Maps – Many Regional Depositories collect maps and other geographic publications. These show how regions of the US changed over time and how those changes affected the people living in those areas. Original copies may also include fold-out illustrations that were hand-created, a respectable form of employment for women of the day.
Health, Education, Labor & Pension Committee- Started in 1869 as the Committee on Education and in 1884 through the mid-1900s it was known as the Education and Labor Committee these papers give insight into the mental and health state of the US. These realities add authenticity to any steampunk story.
US Code and State Statues- What laws were in affect in 1880 that aren’t now? What states had public decency laws regarding swimsuits? What about immigration in 1897? Searching through old copies of federal and state legal volumes can add the details needed to make every costume realistic and every story true to period.
Space Needed: Film viewing room, book group meeting room
Film showing rights, if applicable
Custodial for rooms
Popcorn/snacks for movie nights
When you think of monsters who comes to mind? Frankenstein? Dracula? The Victorian monsters became the staple of the silver screen for a reason: their stories are equal parts terror and intrigue. Since there are so many film options now the monsters make themselves an easy pick for a mini-film festival.
The festival can be stand-alone, or tied in to other programs, like a book group. The original story behind the films are very short (Dr. Jekyll and Mr Hyde, The Invisible Man, The Portrait of Dorian Grey) which are well suited for teen readers. For adults Frankenstein, Dracula, or a Jack the Ripper novel lend themselves to longer book group discussions. The film showings are a great way to stir up interest and advertise the book groups to an audience with a noted interest.
Tea time is a simple idea with lots of ways to modify it to fit your library.

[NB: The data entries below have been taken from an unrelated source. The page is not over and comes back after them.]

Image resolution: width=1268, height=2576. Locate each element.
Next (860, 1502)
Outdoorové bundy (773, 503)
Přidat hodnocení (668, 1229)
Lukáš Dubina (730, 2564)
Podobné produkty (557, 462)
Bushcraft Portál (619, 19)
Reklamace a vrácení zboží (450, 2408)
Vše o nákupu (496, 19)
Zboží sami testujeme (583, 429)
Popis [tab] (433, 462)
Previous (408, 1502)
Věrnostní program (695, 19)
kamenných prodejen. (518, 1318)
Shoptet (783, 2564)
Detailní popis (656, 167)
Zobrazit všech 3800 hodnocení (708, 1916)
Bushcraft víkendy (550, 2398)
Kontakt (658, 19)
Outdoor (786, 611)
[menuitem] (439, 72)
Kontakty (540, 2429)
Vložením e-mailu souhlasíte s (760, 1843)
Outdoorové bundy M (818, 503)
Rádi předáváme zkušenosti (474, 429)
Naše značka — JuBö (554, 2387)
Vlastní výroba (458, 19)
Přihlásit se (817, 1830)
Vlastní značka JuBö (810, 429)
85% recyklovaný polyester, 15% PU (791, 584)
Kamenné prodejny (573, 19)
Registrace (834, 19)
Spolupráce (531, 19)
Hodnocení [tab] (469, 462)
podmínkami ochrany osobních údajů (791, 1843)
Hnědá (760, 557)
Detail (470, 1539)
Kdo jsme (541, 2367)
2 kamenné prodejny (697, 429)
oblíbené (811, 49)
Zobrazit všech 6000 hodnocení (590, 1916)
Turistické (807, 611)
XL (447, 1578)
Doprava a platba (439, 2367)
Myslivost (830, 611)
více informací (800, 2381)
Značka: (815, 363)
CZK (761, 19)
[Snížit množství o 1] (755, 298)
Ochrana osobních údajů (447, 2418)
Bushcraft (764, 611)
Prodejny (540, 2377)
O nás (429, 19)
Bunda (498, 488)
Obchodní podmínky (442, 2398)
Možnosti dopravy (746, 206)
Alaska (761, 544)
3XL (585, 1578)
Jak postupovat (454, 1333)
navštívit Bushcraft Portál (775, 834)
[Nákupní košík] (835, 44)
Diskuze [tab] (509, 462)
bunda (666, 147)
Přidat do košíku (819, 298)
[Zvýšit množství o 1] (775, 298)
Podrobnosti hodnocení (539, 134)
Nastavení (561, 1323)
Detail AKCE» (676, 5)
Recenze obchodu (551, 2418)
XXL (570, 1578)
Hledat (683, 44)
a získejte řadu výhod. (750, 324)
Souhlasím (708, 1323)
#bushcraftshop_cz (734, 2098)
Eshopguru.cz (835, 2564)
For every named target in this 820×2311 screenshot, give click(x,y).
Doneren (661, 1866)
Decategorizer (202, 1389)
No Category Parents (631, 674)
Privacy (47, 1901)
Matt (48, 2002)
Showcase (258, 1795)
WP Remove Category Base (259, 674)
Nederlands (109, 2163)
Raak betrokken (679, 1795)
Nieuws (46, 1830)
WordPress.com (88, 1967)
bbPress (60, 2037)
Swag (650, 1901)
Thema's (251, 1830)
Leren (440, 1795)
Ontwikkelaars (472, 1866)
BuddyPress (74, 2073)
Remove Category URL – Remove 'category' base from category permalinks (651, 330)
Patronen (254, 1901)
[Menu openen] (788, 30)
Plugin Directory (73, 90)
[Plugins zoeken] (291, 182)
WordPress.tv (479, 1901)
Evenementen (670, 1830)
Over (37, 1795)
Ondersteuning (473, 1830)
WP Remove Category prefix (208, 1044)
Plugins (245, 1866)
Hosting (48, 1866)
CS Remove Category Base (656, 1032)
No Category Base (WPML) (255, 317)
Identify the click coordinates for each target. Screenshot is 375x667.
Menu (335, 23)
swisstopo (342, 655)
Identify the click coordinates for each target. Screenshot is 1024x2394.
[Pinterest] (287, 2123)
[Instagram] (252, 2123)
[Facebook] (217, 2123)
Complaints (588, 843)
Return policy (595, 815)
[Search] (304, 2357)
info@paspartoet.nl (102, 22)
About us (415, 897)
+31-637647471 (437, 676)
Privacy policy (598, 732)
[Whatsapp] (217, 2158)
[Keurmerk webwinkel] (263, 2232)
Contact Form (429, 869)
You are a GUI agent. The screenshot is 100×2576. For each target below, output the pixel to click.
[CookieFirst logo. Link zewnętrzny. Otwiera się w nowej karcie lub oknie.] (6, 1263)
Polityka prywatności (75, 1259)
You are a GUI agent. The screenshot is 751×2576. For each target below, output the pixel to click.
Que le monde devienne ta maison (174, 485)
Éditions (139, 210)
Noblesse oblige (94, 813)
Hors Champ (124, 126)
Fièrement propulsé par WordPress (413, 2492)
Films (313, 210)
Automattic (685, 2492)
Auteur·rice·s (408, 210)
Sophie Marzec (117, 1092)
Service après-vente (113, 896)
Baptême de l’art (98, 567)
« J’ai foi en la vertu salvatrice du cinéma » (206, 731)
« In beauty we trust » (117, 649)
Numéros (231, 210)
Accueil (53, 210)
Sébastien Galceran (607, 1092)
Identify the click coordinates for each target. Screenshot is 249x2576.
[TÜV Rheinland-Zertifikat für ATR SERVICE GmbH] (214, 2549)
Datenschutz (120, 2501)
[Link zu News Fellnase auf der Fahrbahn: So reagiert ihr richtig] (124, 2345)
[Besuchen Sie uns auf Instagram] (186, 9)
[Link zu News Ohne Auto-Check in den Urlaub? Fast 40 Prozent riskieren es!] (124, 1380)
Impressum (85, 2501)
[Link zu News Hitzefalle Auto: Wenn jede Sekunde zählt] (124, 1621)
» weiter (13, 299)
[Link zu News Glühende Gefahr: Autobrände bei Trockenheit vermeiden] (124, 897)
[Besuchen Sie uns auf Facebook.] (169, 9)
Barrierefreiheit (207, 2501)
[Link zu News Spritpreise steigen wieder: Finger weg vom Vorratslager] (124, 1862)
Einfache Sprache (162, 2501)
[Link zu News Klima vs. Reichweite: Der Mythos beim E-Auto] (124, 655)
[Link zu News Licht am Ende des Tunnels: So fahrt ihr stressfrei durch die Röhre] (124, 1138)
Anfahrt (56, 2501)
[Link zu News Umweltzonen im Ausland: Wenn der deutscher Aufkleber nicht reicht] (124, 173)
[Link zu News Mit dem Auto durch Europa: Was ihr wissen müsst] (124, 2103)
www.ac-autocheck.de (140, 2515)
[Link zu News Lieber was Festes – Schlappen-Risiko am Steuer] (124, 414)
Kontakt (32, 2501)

Do you offer snack time for school kids? Add a little Victorian flair by talking about etiquette and letting the kids play make-believe. Read a steampunk short story during the snack.
Do you have a book club that meets regularly? Host a public meeting (preferably the first meet up) with tea, top hats, and your first discussion of your group’s Steampunk book selection.
Is there a convention coming to your town? Offer a pre-convention meet up for the locals to have tea, show off their costumes, and get excited for the event. Use the meet up as a chance to highlight your collection’s books on costume construction, crafting, and DIY jewelry.